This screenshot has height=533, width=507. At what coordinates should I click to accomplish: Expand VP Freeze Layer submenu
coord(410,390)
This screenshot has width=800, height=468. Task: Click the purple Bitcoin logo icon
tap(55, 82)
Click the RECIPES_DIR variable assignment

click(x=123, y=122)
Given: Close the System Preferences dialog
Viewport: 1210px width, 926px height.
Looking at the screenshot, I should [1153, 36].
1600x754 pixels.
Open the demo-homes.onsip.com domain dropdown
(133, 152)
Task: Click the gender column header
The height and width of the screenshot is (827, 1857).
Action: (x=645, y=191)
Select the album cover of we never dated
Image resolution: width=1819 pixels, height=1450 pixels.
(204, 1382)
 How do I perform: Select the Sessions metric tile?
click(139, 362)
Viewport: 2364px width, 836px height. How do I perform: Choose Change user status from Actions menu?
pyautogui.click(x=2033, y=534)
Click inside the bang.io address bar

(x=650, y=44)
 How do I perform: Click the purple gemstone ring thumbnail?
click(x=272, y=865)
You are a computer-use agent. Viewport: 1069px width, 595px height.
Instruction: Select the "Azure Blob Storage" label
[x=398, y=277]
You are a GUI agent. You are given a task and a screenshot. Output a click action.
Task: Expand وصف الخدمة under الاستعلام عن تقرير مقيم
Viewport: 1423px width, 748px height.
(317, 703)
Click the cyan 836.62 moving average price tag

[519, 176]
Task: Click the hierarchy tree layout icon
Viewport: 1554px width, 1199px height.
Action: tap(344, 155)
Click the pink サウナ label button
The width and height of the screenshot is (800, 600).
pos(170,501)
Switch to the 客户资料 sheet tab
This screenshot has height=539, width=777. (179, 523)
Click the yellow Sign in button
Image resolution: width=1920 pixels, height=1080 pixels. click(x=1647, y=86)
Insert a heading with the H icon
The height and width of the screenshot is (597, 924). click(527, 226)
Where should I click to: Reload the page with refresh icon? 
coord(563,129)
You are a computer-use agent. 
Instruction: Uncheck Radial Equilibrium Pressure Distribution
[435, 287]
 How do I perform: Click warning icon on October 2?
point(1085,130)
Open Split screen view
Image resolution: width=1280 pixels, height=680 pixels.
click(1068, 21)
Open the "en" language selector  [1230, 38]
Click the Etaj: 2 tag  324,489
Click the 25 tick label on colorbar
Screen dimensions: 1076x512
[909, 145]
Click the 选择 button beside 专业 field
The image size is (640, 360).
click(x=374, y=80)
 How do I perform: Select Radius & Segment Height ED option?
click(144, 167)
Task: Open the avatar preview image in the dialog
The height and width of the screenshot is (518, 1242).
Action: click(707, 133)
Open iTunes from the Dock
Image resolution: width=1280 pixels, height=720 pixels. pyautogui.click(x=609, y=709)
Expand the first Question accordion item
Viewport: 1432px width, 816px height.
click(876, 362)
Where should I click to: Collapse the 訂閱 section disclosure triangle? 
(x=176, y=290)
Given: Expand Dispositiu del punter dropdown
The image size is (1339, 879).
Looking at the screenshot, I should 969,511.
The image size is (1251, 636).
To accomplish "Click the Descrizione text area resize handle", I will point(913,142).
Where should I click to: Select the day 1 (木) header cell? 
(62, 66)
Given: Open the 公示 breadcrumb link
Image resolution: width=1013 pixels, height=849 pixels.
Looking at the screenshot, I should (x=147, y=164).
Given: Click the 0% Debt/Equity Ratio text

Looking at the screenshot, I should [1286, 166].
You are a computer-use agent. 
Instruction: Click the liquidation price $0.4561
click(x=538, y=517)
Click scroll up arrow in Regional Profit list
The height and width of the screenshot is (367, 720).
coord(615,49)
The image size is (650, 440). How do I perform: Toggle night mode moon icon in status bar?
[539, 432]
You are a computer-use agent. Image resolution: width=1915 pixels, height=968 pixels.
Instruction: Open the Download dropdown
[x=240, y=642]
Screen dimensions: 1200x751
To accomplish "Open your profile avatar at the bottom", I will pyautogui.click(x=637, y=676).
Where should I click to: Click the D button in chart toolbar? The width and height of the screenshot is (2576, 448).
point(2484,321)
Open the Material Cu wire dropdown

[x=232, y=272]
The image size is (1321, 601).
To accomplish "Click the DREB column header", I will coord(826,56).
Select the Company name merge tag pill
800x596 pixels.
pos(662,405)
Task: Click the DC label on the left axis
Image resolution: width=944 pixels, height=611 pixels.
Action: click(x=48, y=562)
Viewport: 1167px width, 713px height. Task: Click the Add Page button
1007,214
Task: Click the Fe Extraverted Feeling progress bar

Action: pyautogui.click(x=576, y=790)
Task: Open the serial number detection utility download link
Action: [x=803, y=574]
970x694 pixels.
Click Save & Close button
------
PROBLEM DETAILS
Repeat the data verbatim, line after line, leaving nothing out.

ANSWER TO THE EXERCISE
This screenshot has height=533, width=507. At what coordinates should I click to accomplish: Expand VP Freeze Layer submenu
coord(410,390)
This screenshot has width=800, height=468. Task: Click the purple Bitcoin logo icon
tap(55, 82)
Click the RECIPES_DIR variable assignment

click(x=123, y=122)
Given: Close the System Preferences dialog
Viewport: 1210px width, 926px height.
Looking at the screenshot, I should [1153, 36].
1600x754 pixels.
Open the demo-homes.onsip.com domain dropdown
(133, 152)
Task: Click the gender column header
The height and width of the screenshot is (827, 1857).
Action: (x=645, y=191)
Select the album cover of we never dated
Image resolution: width=1819 pixels, height=1450 pixels.
(204, 1382)
 How do I perform: Select the Sessions metric tile?
click(139, 362)
Viewport: 2364px width, 836px height. How do I perform: Choose Change user status from Actions menu?
pyautogui.click(x=2033, y=534)
Click inside the bang.io address bar

(x=650, y=44)
 How do I perform: Click the purple gemstone ring thumbnail?
click(x=272, y=865)
You are a computer-use agent. Viewport: 1069px width, 595px height.
Instruction: Select the "Azure Blob Storage" label
[x=398, y=277]
You are a GUI agent. You are given a task and a screenshot. Output a click action.
Task: Expand وصف الخدمة under الاستعلام عن تقرير مقيم
Viewport: 1423px width, 748px height.
(317, 703)
Click the cyan 836.62 moving average price tag

[519, 176]
Task: Click the hierarchy tree layout icon
Viewport: 1554px width, 1199px height.
Action: tap(344, 155)
Click the pink サウナ label button
The width and height of the screenshot is (800, 600).
pos(170,501)
Switch to the 客户资料 sheet tab
This screenshot has height=539, width=777. (179, 523)
Click the yellow Sign in button
Image resolution: width=1920 pixels, height=1080 pixels. click(x=1647, y=86)
Insert a heading with the H icon
The height and width of the screenshot is (597, 924). click(527, 226)
Where should I click to: Reload the page with refresh icon? 
coord(563,129)
You are a computer-use agent. 
Instruction: Uncheck Radial Equilibrium Pressure Distribution
[435, 287]
 How do I perform: Click warning icon on October 2?
point(1085,130)
Open Split screen view
Image resolution: width=1280 pixels, height=680 pixels.
click(1068, 21)
Open the "en" language selector  [1230, 38]
Click the Etaj: 2 tag  324,489
Click the 25 tick label on colorbar
Screen dimensions: 1076x512
[909, 145]
Click the 选择 button beside 专业 field
The image size is (640, 360).
click(x=374, y=80)
 How do I perform: Select Radius & Segment Height ED option?
click(144, 167)
Task: Open the avatar preview image in the dialog
The height and width of the screenshot is (518, 1242).
Action: click(707, 133)
Open iTunes from the Dock
Image resolution: width=1280 pixels, height=720 pixels. pyautogui.click(x=609, y=709)
Expand the first Question accordion item
Viewport: 1432px width, 816px height.
click(876, 362)
Where should I click to: Collapse the 訂閱 section disclosure triangle? 
(x=176, y=290)
Given: Expand Dispositiu del punter dropdown
The image size is (1339, 879).
Looking at the screenshot, I should 969,511.
The image size is (1251, 636).
To accomplish "Click the Descrizione text area resize handle", I will point(913,142).
Where should I click to: Select the day 1 (木) header cell? 
(62, 66)
Given: Open the 公示 breadcrumb link
Image resolution: width=1013 pixels, height=849 pixels.
Looking at the screenshot, I should (x=147, y=164).
Given: Click the 0% Debt/Equity Ratio text

Looking at the screenshot, I should [1286, 166].
You are a computer-use agent. 
Instruction: Click the liquidation price $0.4561
click(x=538, y=517)
Click scroll up arrow in Regional Profit list
The height and width of the screenshot is (367, 720).
coord(615,49)
The image size is (650, 440). How do I perform: Toggle night mode moon icon in status bar?
[539, 432]
You are a computer-use agent. Image resolution: width=1915 pixels, height=968 pixels.
Instruction: Open the Download dropdown
[x=240, y=642]
Screen dimensions: 1200x751
To accomplish "Open your profile avatar at the bottom", I will pyautogui.click(x=637, y=676).
Where should I click to: Click the D button in chart toolbar? The width and height of the screenshot is (2576, 448).
point(2484,321)
Open the Material Cu wire dropdown

[x=232, y=272]
The image size is (1321, 601).
To accomplish "Click the DREB column header", I will coord(826,56).
Select the Company name merge tag pill
800x596 pixels.
pos(662,405)
Task: Click the DC label on the left axis
Image resolution: width=944 pixels, height=611 pixels.
Action: click(x=48, y=562)
Viewport: 1167px width, 713px height. Task: Click the Add Page button
1007,214
Task: Click the Fe Extraverted Feeling progress bar

Action: pyautogui.click(x=576, y=790)
Task: Open the serial number detection utility download link
Action: [x=803, y=574]
970x694 pixels.
Click Save & Close button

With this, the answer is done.